Pablo Sandoval’s Weight: Cause and Effect
Sep 29, 2013; San Francisco, CA, USA; San Francisco Giants third baseman Pablo Sandoval (48) hits an RBI single against the San Diego Padres during the fourth inning at AT&T Park. Mandatory Credit: Kelley L Cox-USA TODAY Sports
Pablo Sandoval flitted into camp this spring, a mere shadow of his former self, and got San Francisco Giants fans flapping their jaws about the possibility of a contract extension, particularly if the grand event could take place before the season began. After all, if the Giants management could take care of this piece of business in a timely manner, it would avoid the feeding frenzy at the trough, when Pablo actually tries his luck with the open market after season’s end. If you do not think there are other teams out there that would love to sport the marketing angle of The Panda, then you have never watched a game, televised from AT&T Park. Those aren’t Teddy Bear masks those fans are wearing.
Pablo has steadfastly refused to divulge the magic number, insisting that the media will be privy to this information when he officially weighs in at the end of spring training. Judging from the smiling face of Bruce Bochy, though, I’d say the boss doesn’t really care. Pablo, always quick and sure-handed at third, has a snappier first step and seems bound and determined to keep up his conditioning regimen.

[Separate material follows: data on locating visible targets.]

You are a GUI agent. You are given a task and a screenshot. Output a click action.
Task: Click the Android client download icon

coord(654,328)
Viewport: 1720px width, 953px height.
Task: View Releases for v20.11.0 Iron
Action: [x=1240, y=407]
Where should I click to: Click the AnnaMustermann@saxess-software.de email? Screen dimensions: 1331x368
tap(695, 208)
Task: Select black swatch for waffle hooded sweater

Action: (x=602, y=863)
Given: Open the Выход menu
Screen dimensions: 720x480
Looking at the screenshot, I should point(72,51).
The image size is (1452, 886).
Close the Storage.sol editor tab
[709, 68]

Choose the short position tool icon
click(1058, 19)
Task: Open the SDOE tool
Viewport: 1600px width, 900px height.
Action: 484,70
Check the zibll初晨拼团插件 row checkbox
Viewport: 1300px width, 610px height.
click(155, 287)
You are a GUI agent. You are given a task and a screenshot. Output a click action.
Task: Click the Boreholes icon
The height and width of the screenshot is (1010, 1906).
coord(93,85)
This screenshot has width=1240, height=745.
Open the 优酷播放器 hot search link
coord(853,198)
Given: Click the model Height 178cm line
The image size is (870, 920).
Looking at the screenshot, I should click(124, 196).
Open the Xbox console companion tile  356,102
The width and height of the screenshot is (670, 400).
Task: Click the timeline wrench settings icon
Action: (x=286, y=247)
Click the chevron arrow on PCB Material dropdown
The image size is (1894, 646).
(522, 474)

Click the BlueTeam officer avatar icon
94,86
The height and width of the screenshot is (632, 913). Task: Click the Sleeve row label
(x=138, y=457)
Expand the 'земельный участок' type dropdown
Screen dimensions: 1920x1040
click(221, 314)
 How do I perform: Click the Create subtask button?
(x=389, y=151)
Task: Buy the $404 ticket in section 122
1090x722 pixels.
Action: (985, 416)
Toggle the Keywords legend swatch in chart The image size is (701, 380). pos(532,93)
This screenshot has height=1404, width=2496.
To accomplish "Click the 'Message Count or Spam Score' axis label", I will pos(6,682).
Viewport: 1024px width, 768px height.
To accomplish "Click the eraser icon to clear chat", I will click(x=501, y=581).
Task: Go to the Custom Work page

To this effect, he has brought his trainer up from Venezuela, and maintains that he will continue to stay in shape, anticipating that there are those who will have long memories. After sitting the 2010 World Series, Sandoval went on a similar tear, and came into spring training equally motivated. Unfortunately, when the wheels came off the training cart, Pablo was right there to help himself. Now he insists that it’s not his contract that he cares about, but his team.
Bochy doesn’t care about the politics of a contract extension; he cares about fielding a third baseman who does not resemble a beached whale. It’s Brian Sabean who does not want to get grounded by a weight issue. He knows that Pablo’s offensive production soared after he came into camp so light in 2011, that he hit .315, with 23 home runs. Like the rest of us, he then watched as Pablo ponied up for only 26 dingers in the next two season combined. Additionally, of the 138 games he started in 2013, he was removed for defensive purposes in the late innings, forty times. Ach tung, Chucko!
So what’s it all add up to? Do we really want to give up on the guy who hit three home runs in the opening game of the 2012 World Series, to beat the “best pitcher on the planet?” When Justin Verlander went down, he took the Tigers with him. The ship lost its sail, the Big Cat lost its roar, whatever. And it was the Panda that accomplished this. I don’t know. Maybe it’s as simple as attaching a weight clause to his contract. If he exceeds the prescribed number of pounds, then he sits, just like in the Series.
However, I firmly believe that the Giants should take care of business, and do it quickly. After all, we saw how frustrated Pablo was during the 2010 World Series. It’s all about cause and effect: If he sees the connection between lingering at the dinner table and sitting on the bench, then we’re in business. If not, then the weight clause kicks in and he’ll be following Kruk’s advice to “grab some pine, Meat.”
And that’s a real shame because bats aren’t made out of pine.